I’m sceptical whether D/S relationships are at all workable for a pwBPD. Making all the decisions will always be exhausting. Handing off control in the long run will lead to loosing your sense of self and loss of responsibility. Actually also the controlling side may be suffering from ego erosion feeling too much responsibility. The only stable but often abusive constellation I can see is NPD/BPD which provides a steady stream of negativity to a pwBPD feeling validated in their emptyness.

Hi an0ught!  Thanks for sharing your perspective on this.  You've given me a lot to think about.

Yes, I think topping from the bottom is definitely a possibility here.  I gave my gratitude freely without demands  It wasn't until she split me black that she started saying I did not thank her. The thing that perplexed me the most was that she seemed to have the most anger in moments when I did not chastise or punish her for things that she thought that she failed at doing.  
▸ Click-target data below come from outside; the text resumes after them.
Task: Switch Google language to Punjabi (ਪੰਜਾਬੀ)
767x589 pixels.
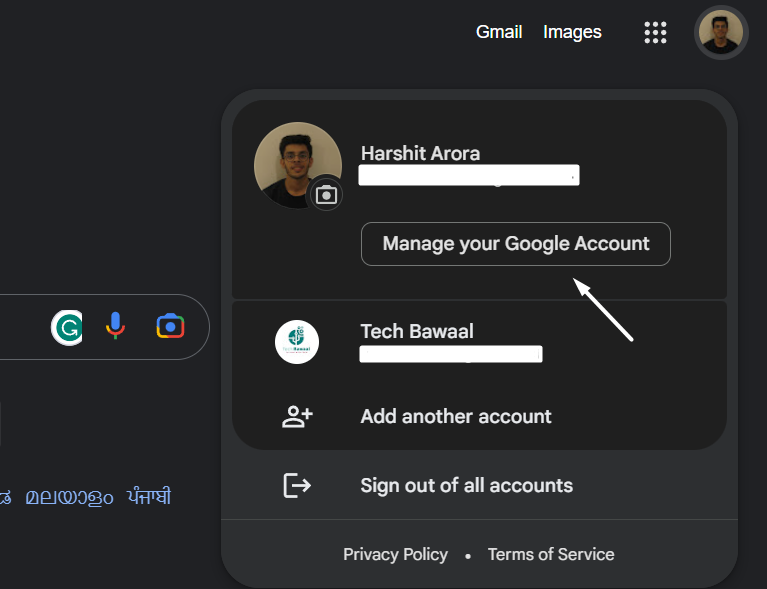Action: 148,497
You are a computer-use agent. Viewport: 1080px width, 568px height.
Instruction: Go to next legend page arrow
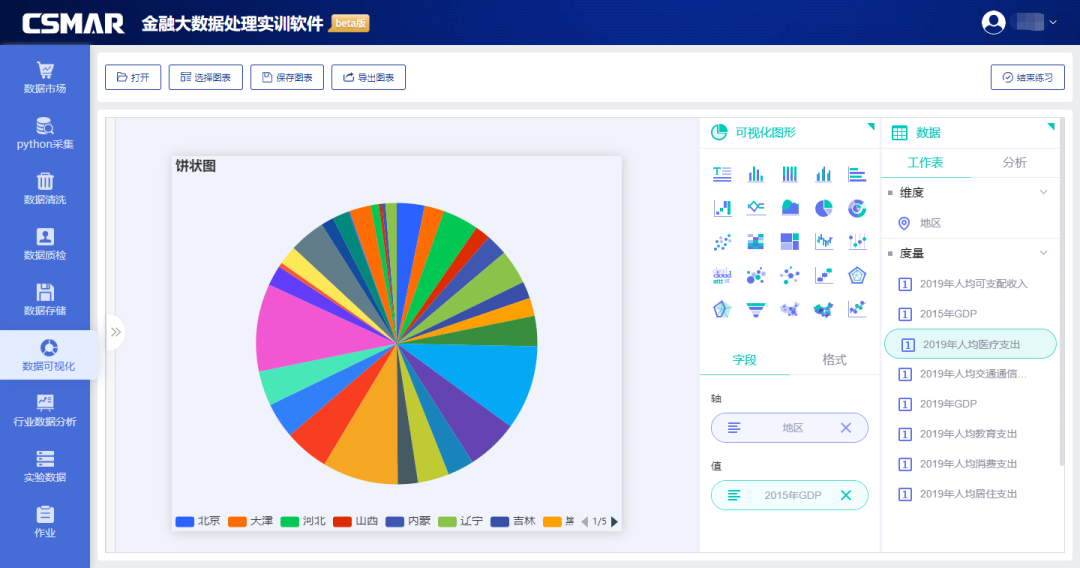[x=614, y=521]
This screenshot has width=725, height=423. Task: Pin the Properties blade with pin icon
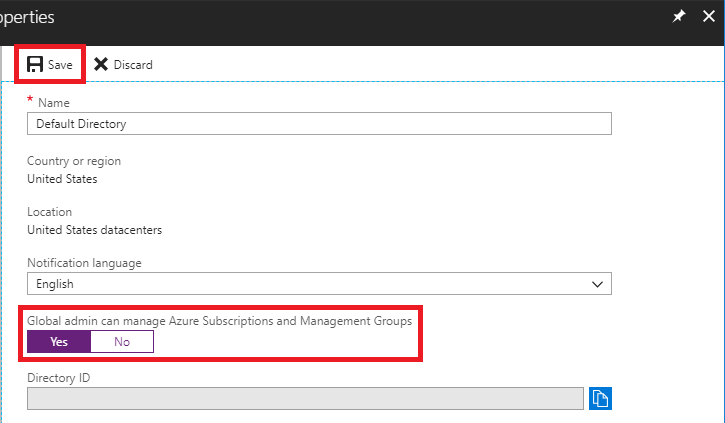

During the fight that eventually led to the break up, we were discussing a task that she said she would complete by a specific deadline.  When she didn't complete it by the deadline, I said that there was no reason why we couldn't move the deadline because it was arbitrary anyway.  She her rage deepened when I said this.
 I didn't know that I was expected to act differently - that I was not responding to the cues that she should be punished for failing.

Having the responsibility all the time was exhausting.  My layman's understanding of the D/s dynamic is that these things are negotiated to last for a specific period of time.  This did not happen in my relationship.  

I think I did go through some ego erosion.  I became apathetic and semi-catatonic (I was dealing with depression symptoms).  I read once that catatonic behaviors almost always come from a type of paralysis caused by feeling responsible for too much.  Interestingly, she cited these depression symptoms during the breakup of the reasons why I am a horrible person and it was so awful to live with me.